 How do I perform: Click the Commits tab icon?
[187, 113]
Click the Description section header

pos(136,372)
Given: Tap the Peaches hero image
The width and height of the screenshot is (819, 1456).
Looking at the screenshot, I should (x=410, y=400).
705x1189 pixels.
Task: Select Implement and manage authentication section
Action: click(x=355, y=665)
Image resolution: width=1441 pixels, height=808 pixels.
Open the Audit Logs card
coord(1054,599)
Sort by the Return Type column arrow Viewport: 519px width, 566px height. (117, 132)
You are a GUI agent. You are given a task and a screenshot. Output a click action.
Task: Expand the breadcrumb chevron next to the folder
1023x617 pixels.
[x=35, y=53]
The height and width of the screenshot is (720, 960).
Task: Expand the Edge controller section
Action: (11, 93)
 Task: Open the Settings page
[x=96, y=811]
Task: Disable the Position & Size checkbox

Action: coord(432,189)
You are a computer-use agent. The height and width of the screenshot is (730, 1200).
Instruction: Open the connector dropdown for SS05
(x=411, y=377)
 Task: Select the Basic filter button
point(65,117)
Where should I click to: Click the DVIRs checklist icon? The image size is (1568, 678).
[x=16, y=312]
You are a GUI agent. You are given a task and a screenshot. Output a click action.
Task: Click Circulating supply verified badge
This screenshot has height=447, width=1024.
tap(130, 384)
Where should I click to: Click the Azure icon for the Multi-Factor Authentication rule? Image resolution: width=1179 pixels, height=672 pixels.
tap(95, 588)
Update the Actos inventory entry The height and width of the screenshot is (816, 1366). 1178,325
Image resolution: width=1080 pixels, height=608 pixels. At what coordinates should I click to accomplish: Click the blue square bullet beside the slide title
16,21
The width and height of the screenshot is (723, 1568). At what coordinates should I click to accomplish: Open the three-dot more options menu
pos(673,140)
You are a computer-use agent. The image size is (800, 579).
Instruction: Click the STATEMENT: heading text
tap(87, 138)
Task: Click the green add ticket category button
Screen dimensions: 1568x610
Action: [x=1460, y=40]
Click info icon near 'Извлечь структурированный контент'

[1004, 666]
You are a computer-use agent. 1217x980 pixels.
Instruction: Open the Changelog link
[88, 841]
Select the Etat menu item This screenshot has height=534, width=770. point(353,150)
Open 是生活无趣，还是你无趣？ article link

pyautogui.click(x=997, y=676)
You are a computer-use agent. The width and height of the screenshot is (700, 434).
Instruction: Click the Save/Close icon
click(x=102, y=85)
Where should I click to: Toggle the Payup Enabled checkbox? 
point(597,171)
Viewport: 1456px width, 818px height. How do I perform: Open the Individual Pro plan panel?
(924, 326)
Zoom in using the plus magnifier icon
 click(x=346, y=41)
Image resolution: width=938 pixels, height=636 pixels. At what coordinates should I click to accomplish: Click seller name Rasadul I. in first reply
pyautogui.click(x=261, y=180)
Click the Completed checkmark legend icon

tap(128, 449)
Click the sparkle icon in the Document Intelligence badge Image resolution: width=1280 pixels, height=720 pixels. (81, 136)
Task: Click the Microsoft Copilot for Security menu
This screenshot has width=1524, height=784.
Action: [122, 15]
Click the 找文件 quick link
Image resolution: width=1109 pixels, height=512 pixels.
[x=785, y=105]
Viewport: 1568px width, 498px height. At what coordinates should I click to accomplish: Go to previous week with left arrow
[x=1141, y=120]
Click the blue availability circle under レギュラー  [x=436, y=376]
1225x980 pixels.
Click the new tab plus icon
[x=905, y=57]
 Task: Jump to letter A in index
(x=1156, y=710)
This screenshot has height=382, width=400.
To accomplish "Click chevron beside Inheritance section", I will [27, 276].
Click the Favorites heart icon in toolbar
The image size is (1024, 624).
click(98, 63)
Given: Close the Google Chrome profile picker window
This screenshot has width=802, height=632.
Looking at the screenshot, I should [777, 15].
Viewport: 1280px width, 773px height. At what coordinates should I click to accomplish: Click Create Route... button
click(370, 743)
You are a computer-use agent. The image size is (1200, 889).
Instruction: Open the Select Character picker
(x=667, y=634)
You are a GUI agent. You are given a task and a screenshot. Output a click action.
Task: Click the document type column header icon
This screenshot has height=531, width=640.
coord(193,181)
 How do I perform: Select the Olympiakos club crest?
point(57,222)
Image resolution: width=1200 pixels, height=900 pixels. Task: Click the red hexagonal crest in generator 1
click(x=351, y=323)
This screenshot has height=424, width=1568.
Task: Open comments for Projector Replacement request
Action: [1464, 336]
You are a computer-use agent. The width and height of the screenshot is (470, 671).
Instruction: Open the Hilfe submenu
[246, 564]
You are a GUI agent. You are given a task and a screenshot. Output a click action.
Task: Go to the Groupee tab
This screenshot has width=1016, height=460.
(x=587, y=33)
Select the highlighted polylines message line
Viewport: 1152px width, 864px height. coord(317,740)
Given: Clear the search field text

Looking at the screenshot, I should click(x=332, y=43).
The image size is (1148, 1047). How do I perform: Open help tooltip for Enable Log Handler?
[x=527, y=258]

----

#### Goal of the exercise
What lines in the listing above hold the string "computer"? List them.

#### Answer to this exercise
You are a computer-use agent. The height and width of the screenshot is (730, 1200).
You are a computer-use agent. The image size is (800, 579).
You are a computer-use agent. 1217x980 pixels.
You are a computer-use agent. The width and height of the screenshot is (700, 434).
You are a computer-use agent. The image size is (1200, 889).
You are a computer-use agent. The width and height of the screenshot is (470, 671).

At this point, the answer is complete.